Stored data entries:
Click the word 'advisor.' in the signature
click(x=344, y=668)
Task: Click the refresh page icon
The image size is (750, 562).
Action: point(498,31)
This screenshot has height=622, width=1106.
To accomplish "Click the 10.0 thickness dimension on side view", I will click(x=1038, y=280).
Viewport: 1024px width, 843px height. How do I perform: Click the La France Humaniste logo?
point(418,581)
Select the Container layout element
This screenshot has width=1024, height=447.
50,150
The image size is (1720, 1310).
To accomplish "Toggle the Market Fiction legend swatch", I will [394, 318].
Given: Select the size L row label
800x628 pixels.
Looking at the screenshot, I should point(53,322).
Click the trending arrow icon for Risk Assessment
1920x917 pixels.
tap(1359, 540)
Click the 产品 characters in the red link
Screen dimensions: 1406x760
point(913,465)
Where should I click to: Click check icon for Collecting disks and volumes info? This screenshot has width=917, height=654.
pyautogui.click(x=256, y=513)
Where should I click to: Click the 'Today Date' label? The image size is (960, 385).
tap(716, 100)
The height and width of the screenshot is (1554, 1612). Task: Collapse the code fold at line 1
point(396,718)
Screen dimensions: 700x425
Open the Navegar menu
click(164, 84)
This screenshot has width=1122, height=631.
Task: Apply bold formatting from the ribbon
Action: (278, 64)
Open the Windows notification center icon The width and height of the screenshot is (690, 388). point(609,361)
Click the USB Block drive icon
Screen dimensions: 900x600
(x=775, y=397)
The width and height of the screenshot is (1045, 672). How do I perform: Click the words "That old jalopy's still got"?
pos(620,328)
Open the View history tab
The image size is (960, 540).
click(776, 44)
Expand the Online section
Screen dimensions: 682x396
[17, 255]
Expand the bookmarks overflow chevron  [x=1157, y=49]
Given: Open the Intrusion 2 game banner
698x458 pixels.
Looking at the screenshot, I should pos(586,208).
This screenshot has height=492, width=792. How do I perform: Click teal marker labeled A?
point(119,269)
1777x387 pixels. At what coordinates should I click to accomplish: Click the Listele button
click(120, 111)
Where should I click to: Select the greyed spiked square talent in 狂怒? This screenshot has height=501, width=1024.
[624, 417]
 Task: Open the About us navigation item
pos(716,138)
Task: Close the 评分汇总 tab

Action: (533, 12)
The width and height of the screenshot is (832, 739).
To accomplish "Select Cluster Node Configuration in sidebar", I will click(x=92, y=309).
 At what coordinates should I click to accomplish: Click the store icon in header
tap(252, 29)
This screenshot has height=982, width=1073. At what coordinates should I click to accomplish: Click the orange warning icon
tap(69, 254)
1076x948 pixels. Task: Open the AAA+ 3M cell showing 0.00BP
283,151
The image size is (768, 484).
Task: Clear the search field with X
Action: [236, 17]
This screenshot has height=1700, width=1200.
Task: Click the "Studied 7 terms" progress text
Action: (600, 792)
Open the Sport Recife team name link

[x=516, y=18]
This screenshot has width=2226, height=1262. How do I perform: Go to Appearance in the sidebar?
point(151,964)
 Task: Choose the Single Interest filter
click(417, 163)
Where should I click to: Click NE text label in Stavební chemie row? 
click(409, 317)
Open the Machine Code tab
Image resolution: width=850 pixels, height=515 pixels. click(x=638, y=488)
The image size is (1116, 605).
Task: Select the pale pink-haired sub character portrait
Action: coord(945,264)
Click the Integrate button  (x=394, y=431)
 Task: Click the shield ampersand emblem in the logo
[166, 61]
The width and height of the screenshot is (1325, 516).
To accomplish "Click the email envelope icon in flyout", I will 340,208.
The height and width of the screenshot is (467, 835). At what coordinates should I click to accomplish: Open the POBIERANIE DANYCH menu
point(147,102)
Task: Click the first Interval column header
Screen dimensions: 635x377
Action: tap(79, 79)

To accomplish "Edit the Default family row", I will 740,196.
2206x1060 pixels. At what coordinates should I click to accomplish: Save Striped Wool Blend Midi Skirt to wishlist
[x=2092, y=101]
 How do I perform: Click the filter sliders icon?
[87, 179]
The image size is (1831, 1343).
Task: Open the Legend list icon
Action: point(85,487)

Action item —
Work through the records line by line and tally those holding "Given". Reply with the number alone.

Response to the task —
2